> _Source text_

There’s an excellent TEDx talk by Penny Kreitzer, a mom who lost her 21 year-old daughter. Her talk is entitled, “How to speak about the loss of a child.”  https://www.youtube.com/watch?v=RV54J3JSdBg.  Perhaps she can better explain ​a grieving parent’s journey better than I.

In the Pursuit For Change and PursuitResponse world, a Presidential Executive Order was signed ​in October​ 2019​. The EO established a Commission on Law Enforcement and ​an Administration of Justice, which will study issues critical to ensuring that communities are safe​ ​and that those who enforce and administer the law are properly supported. Some areas of focus for the Commission, as summarized by IACP, include:

    • Challenges to law enforcement from mental illness, homelessness, substance abuse, and other social factors that influence crime;
    • The recruitment, hiring, training, and retention of law enforcement officers;
    • The physical safety, health, and wellness of law enforcement officers;
    • Steps that can be taken to better integrate education, employment, social services, and public health into efforts to reduce crime;
    • The effectiveness of law enforcement training methods;
    • The Commission will deliver a report and recommendations to the Attorney General within one year.

Although not specifically defined at this point, we have support from Department of Justice to actively participate and work toward the inclusion of specific training and technologies including everything related to the management of and reduction of vehicular pursuits which always endanger officers and citizens. This is great news and I’ll have more to report as we head into 2020.

Law enforcement has always and will continue to ​get “beat up” by the press and others, including me. And some boneheaded actions deserve calling out. So when it comes to unnecessary police chases, I’ll continue to press hard.

But with that said, the vast majority of actions taken by law enforcement professionals are warranted and necessary to protect us all, including some violent-felony vehicular pursuits.  For their heroic actions, I truly support and thank LEOs for their public service. And I’m incredibly hopeful​ that, if we’re able to provide LEOs with better tools and more ​/ better ​training, ​we will see reductions in the number of pursuits across the US.​ This, in turn, will save citizen and law enforcement officer lives.​

 

Perhaps, after so many years, you’ve grown tired of reading and listening about my grief management and my pursuit reduction-related activities.

I won’t apologize. Nor shall I stop writing and speaking. I cannot, because it’s not yet time.

 

Happy Birthday Paul. I love you immensely and miss you even more.

Dad

 

From a book I recently read. 
The narrator describing a man after the violent death of his child:

Such a man is like a dreamer who wakes from a dream of grief to greater sorrow yet. All that he loves has now become a torment to him. A pin has been pulled from the access of the universe. Whatever one takes ones eye from threatens to flee away.
 
Such a man is lost to us. He moves, he speaks, but such a man is less than a shadow among all that he beholds. There is no picture of him possible. The smallest mark upon the page exaggerates his presence.
 
Who would seek the company such a man. That which speaks to us one to another and is beyond our words and beyond our lifting or the turning of a hand to say that this is the way that my heart is, or this. That thing was lost in him.

> _Provided material_

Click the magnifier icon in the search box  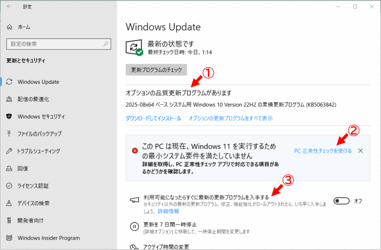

> _What is expected_
Transcribe the pursuit-reduction post word for word, starting at "The narrator describing a" and ending at "to flee away.". Rely only on the pursuit-reduction post, not on the lines.

> _Exercise response_
The narrator describing a man after the violent death of his child:

Such a man is like a dreamer who wakes from a dream of grief to greater sorrow yet. All that he loves has now become a torment to him. A pin has been pulled from the access of the universe. Whatever one takes ones eye from threatens to flee away.